In Indiens stark polarisierter Gesellschaft, in der abweichende Meinungen als antinational bestraft werden und die Hysterie blutrünstiger Nationalisten einen Krieg zwischen Pakistan und Indien zur neuen Normalität macht, riskiert das Reden über Frieden als Verrat gebrandmarkt zu werden. Als Indien und Pakistan im Mai 2025 jedoch in einen Strudel der Kriegshysterie gerieten, brachen Friedensaktivisten auf beiden Seiten der Grenze langsam aus ihrer ängstlichen Isolation aus und appellierten, den Krieg zu beenden. Schlummernde Friedensforen nahmen den Dialog wieder auf und behaupteten nachdrücklich, dass die Menschen auf beiden Seiten Frieden wollten. Die Dringlichkeit und Eindringlichkeit des Aufrufs zur Wiederaufnahme der unterbrochenen diplomatischen und zwischenmenschlichen Beziehungen wurde durch die Besorgnis über ein neues Kriegsmuster vorangetrieben: der Einsatz militärischer Gewalt als erste Option in einer eskalierenden Konfrontation zwischen zwei atomar bewaffneten Nachbarn mit strukturellen Konfliktvermächtnissen.     

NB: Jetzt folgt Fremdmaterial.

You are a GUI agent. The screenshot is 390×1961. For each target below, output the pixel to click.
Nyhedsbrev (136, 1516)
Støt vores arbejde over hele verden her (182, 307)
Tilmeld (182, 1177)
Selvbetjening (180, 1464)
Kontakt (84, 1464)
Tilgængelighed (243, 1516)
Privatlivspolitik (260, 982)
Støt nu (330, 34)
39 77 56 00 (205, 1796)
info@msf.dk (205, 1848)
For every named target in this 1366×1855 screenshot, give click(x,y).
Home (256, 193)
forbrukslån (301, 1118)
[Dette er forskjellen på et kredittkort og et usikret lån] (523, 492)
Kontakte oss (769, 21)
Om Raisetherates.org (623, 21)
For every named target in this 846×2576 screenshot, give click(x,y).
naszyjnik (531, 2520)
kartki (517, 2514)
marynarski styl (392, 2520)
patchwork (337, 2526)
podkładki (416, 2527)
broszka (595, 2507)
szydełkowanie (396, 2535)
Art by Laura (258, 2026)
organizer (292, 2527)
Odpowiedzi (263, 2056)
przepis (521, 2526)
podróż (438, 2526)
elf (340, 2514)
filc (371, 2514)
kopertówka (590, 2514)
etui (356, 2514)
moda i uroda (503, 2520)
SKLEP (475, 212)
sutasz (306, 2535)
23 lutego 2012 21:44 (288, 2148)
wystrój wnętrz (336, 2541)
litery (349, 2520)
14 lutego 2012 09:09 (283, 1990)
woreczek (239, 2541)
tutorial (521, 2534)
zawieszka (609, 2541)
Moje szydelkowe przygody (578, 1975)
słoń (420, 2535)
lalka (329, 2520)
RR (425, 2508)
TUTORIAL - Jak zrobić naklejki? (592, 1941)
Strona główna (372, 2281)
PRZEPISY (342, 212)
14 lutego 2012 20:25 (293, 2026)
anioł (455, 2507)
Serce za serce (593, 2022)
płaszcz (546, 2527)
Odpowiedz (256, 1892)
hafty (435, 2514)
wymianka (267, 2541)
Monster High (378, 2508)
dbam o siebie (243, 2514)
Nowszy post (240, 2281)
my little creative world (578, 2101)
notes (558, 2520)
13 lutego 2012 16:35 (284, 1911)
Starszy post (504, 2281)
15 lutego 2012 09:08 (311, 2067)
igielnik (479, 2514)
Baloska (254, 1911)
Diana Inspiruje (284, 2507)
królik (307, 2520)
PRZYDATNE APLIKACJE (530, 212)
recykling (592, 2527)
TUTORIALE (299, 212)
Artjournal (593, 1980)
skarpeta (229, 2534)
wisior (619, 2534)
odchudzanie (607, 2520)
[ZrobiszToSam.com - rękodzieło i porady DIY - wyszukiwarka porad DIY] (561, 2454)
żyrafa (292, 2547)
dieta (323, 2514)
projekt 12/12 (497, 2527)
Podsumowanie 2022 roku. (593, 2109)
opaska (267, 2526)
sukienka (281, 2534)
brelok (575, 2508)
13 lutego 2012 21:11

Am 22. April hatte in Pahalgam, im indisch kontrollierten Teil Kaschmirs, ein abscheulicher Terroranschlag das staatlich geförderte Narrativ der „Normalisierung” erschüttert und 25 indischen Touristen sowie einem einheimischen Kaschmiri, der  sie zu schützen versuchte, das Leben gekostet. Indien stellte umgehend eine Verbindung zwischen dem Terroranschlag und Pakistan her – basierend auf dem bekannten Muster grenzüberschreitender Terroranschläge durch Stellvertreter – und etablierte eine neue Normalität, indem es den Indus-Wasservertrag aussetzte, der bereits drei Kriege zwischen Indien und Pakistan überdauert hatte, und ihn als Waffe einsetzte. Inmitten der von den Medien verstärkten Kriegsrhetorik aktivierte Indien seine neue Strategie und ging militärisch gegen die vermutete Quelle der „Terror”-Infrastruktur vor. Dies eskalierte zu vier Tagen gegenseitiger Luftraketenangriffe mit der latenten Gefahr eines Atomkrieges. Der willkommene, wenn auch ungeklärte Waffenstillstand (verwirrt durch die umstrittene Vermittlungsbehauptung von US-Präsident Donald Trump) empörte lautstarke Nationalisten, die den Grenzkrieg mit dem kommunalen „Krieg” im Inneren verbanden.  Die beiden Staaten haben grenzüberschreitende ethnisch-religiöse Gemeinschaften, wobei die Minderheit in einem Staat die Mehrheit im anderen ist, d. h. Hindus in Pakistan und Muslime in Indien. Im aufkommenden Hindu-Majoritarismus wurden muslimische Bürger als Stellvertreter des Anderen, als „Feind“ diffamiert, und alle Kaschmiris galten als schuldig und wurden mit kollektiven Strafen belegt.  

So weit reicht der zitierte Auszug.